Um alto oficial das forças brasileiras da Minustah narrou, num encontro acadêmico, um revelador episódio singular. Anos atrás, uma ONG decidiu limpar um canal de águas pluviais a céu aberto de Porto Príncipe que estava entupido por lixo residencial. O oficial militar argumentou que a iniciativa seria inútil, pois inexistia serviço de coleta de lixo e os residentes, encapsulados em moradias de 13 metros quadrados, não tinham alternativa para se livrar do lixo. Os responsáveis ongueiros retrucaram que, após a limpeza, a comunidade se encarregaria de conservar o canal desimpedido. A teoria subjacente é que o Haiti não precisa de Estado, mas da cooperação entre as ONGs e o povo. Meses depois, o canal estava novamente entupido.
O Haiti das imagens da TV é uma massa homogênea de miseráveis salpicada por gangues criminosas. O Haiti de verdade é diferente. O país tem intelectuais, escritores e uma imprensa sem dinheiro, mas com ideias. Entre os haitianos há profissionais qualificados em quase todas as áreas, da medicina à engenharia, passando pela educação e pelas letras. Eles só têm trabalho quando conseguem ingressar na rede das ONGs.
Existe diferenciação social no Haiti. De um lado, em enclaves patrulhados por forças privadas, reside uma elite muito rica, que não participa diretamente da vida política, mas exerce poder por meio de figuras interpostas e beneficia-se da pervasiva, assombrosa corrupção oficial. De outro, nos EUA existe uma classe média formado por exilados haitianos que partiram como reação à absoluta ausência de segurança jurídica na sua pátria. Os cerca de 600 mil imigrantes haitianos nos EUA não investem no Haiti, pois temem perder seus modestos patrimônios, mas enviam dinheiro aos familiares. Os miseráveis das paisagens exibidas na TV subsistem, essencialmente, com as rendas transferidas pelos exilados, que representam algo como um quarto do PIB e circundam o sistema de desvio de recursos das ONGs.

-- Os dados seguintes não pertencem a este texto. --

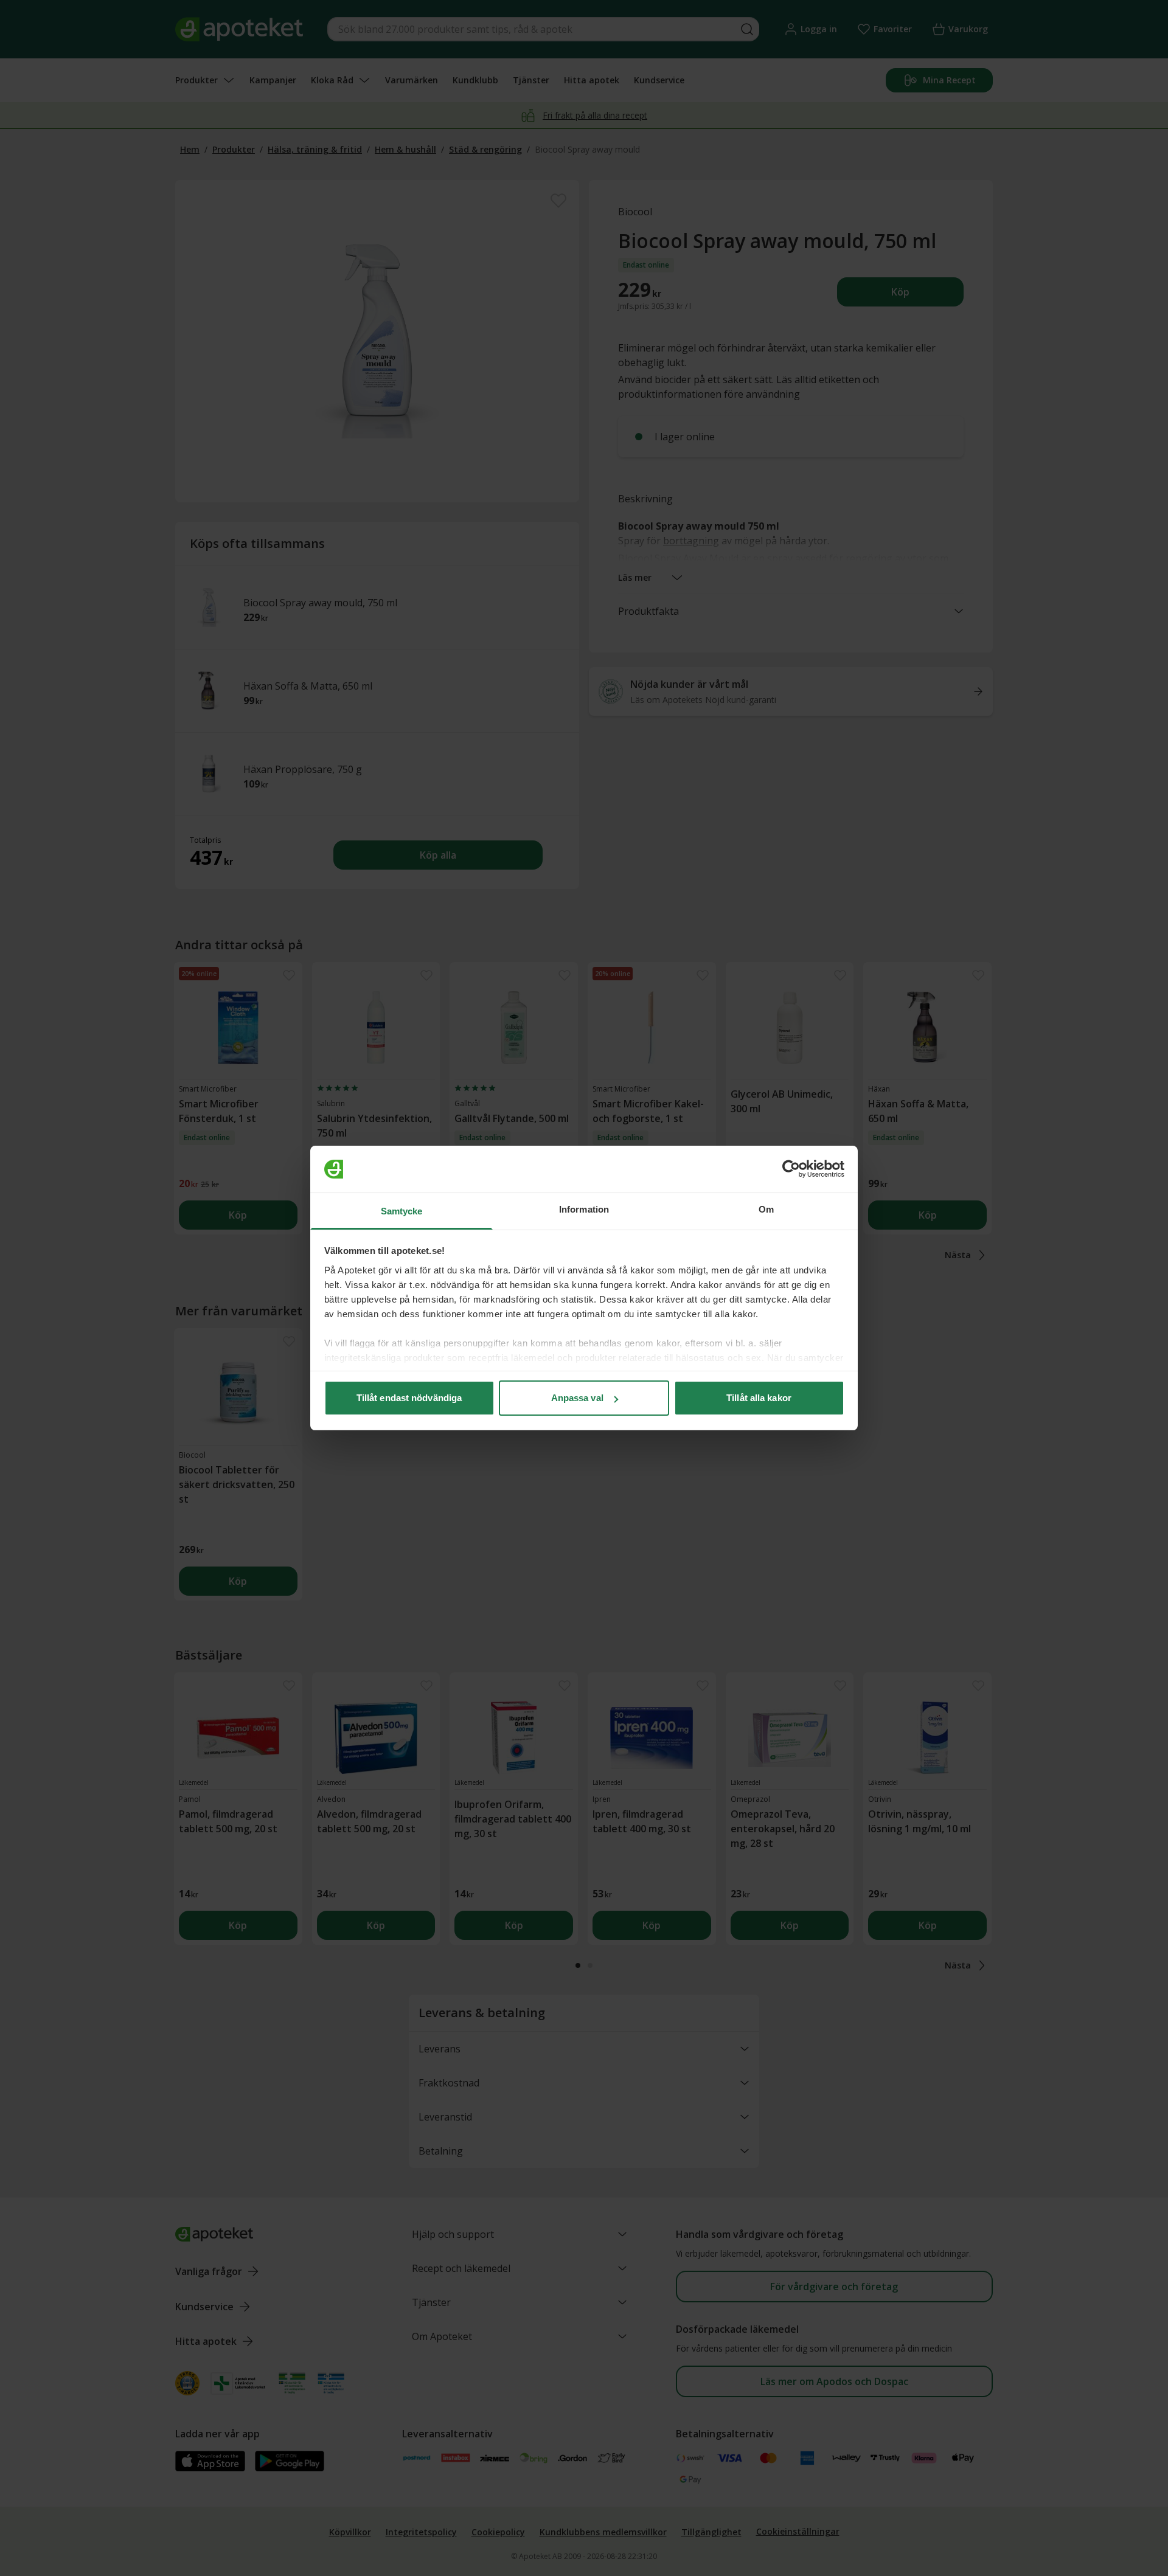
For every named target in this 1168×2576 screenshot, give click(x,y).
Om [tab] (766, 1209)
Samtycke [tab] (402, 1211)
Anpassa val (577, 1398)
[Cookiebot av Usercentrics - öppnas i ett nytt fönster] (791, 1169)
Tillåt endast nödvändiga (409, 1398)
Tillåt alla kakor (758, 1398)
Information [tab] (584, 1209)
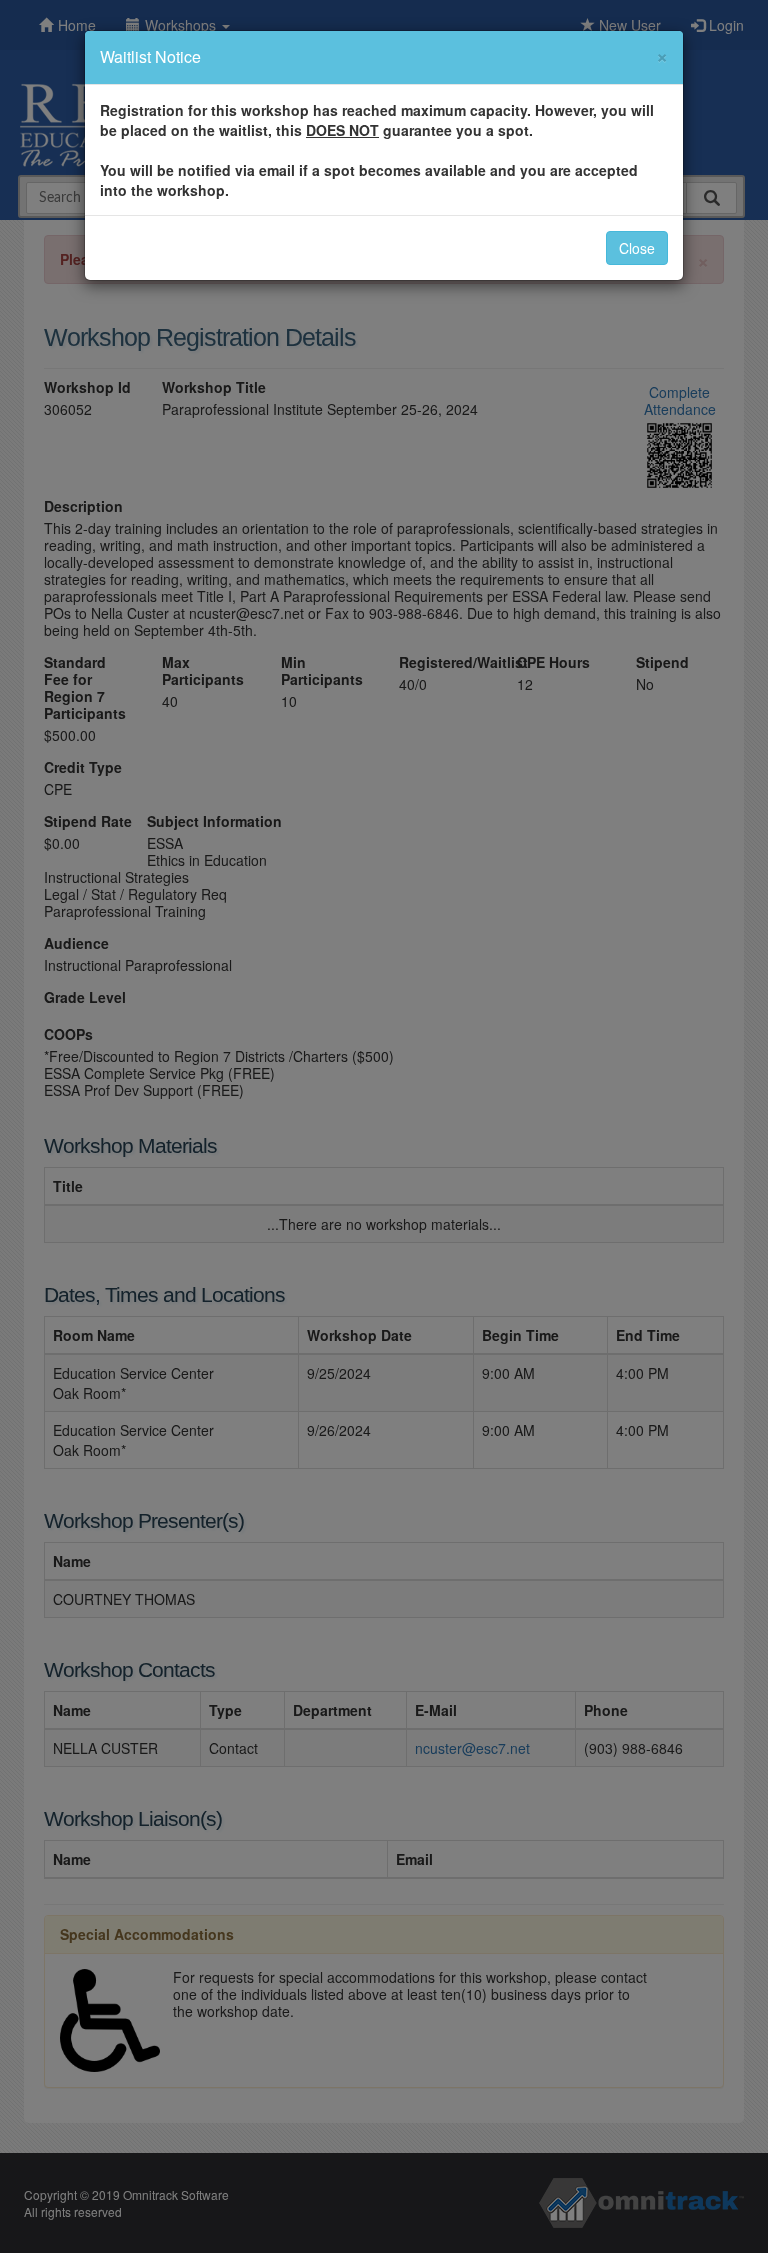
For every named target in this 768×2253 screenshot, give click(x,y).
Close (637, 248)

Nos impérios europeus do século 19, as administrações coloniais dedicavam-se a subjugar os "nativos", mas ao menos implantavam serviços públicos básicos, em geral de baixa qualidade. No Haiti sob protetorado da ONU, nem isso se faz. O povo deve mendigar às ONGs cujas sedes ficam em Washington, Paris, Ottawa ou no Rio de Janeiro. Não doe para o Haiti. Você estará doando para as ONGs.